“Citizenfour” Explores Conflict Between Privacy and National Security
The story of Edward Snowden provoked a whirlwind of controversy as the world watched in awe. The United States’ Big Brother-esque NSA spying program became the focus of conversation as almost every country in the world recoiled at the extent of the surveillance practices by the U.S. Citing national security, the United States continued to defend the program until the second shoe hit: The NSA had been spying on innocent Americans. When this information leaked to the public, the whistleblower was revealed to be an inside man named Edward Snowden.
Aside from the news coverage of the event, not much is known about Edward Snowden. And so begins Laura Poitras’s documentary film, “Citizenfour.”
There has always been a distinct unreliability associated with the screening of a documentary. After all, how can documentary hide personal bias when the camera shoots from the director’s point of view? Poitras makes an effective narrative decision to embrace this inherent subjectivity by focusing on her personal interaction with Edward Snowden and the stories that follow.
Although her bias shows through the first-person inter-titles throughout the film, this subjectivity never seems to take anything away from the film. She is, in fact, a seasoned documentarian, and “Citizenfour” represents the final movie in her trilogy about post-9/11 America.
Poitras begins her tale with a dark screen and a streak of light (perhaps the light that will guide her to the ultimate truth). She calmly narrates her correspondence with Citizenfour, a mysterious figure who merely wants to leak information for the public good. We follow this correspondence partly in the dark and partly aware that when this information leaks, the world will change forever. At least that is how Poitras attempts to paint the situation. Slowly but surely, the film rolls on to unveil more and more about Citizenfour until we reach the big reveal: Citizenfour is Edward Snowden.
Of course, this is not the climax; Poitras chooses to calmly breeze past this revelation and proceeds focus on the manhunt for Snowden. Poitras contrasts images of frantic television reporters wondering when the manhunt will end with shots of Snowden sitting on a bed in a cramped Hong Kong hotel. Snowden knows the government will find him. “I don’t want this to be a story about me,” Snowden remarks as he, two reporters and Poitras discuss how he leaked the documents to the general public.

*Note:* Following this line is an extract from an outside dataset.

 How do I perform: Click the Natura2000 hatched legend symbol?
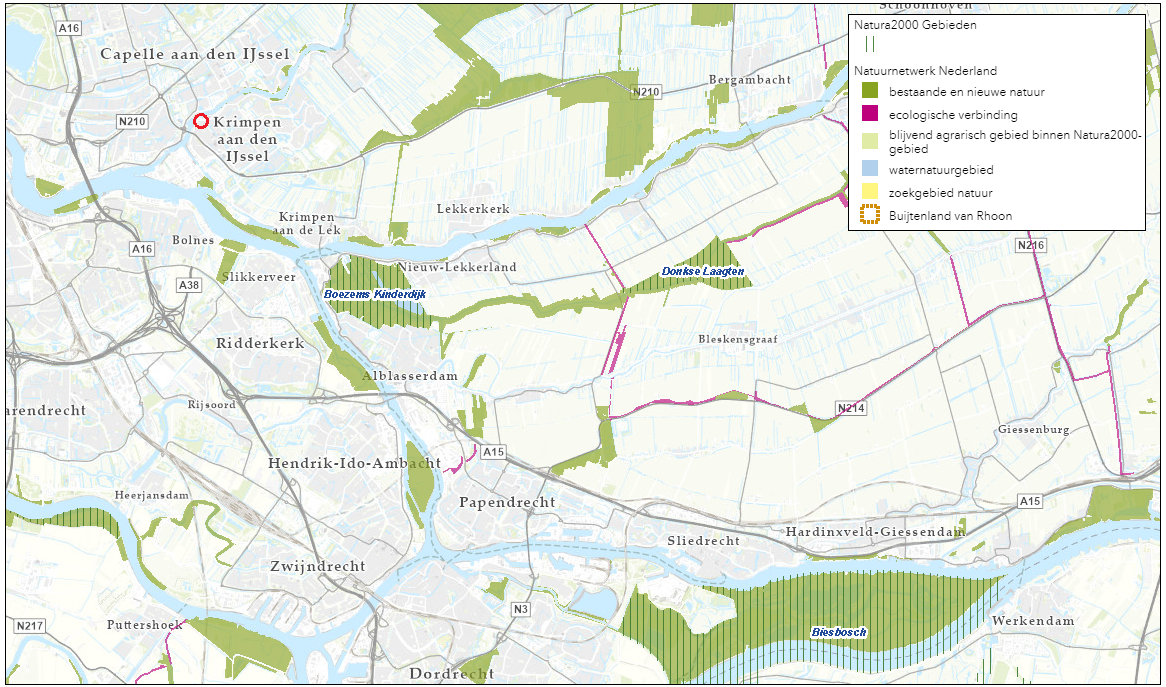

Snowden is right: the act of secret government surveillance of innocent lives is a phenomenon that eclipses his actions; Snowden is simply the guy who decided to lift the curtain. At the same time, Poitras gives the audience so many close-ups and glimpses of Snowden that you cannot help but feel that he chose to become a martyr for the cause.
And what is this cause? Poitras never really secures an exact answer; she focuses sometimes on debates over privacy versus national security and sometimes on Snowden’s humanity, without ever landing on one specific theme. Perhaps this is the greatest flaw of “Citizenfour”: the film seems to drone on after the documents have been leaked and the aftermath has been recorded.
It’s not until Poitras revisits Snowden to fill him in on the extent of his actions that the film quietly fades to black. Once again, Poitras’ calm demeanor emanates from the screen as the audience finishes the film with an unsettled feeling, fully aware that the ripples of Snowden’s actions are far from over as more information about the NSA’s actions trickles to the public.
While “Citizenfour” has its faults, these imperfections are secondary to the film’s successes. From the beginning, Poitras makes it clear that she wants her audience to think; this is not a film for those who are imagining a dramatic biopic. Instead, watch this film if you wish to learn more about who Edward Snowden is and how he tried to incite change in a system that has been betraying its own citizens for 13 years.
The entire film passes by like a current of electricity as we anticipate the worldwide reaction to the NSA’s leaked documents. Poitras acknowledges and utilizes her own involvement with this global event as the film’s narrative force.
She adopts the camera as her eyes and ears. In this way, Laura Poitras becomes the ultimate documentarian by merely recording everything she sees; she does not try to paint the NSA as an evil villain, but rather uses this film to reopen a debate that seems to have died down since the documents leaked.
Perhaps our society needs to take another look at the illusions we continue to harbor about privacy. Has our collective short attention span allowed us to forget that every keystroke we make is recorded on a database? Have we forgotten that our webcams and microphones can be remotely turned on without our knowledge? Or perhaps we do not want to remind ourselves of this disturbing reality; after all, ignorance is bliss.
“Citizenfour” is now playing at Amherst Cinema.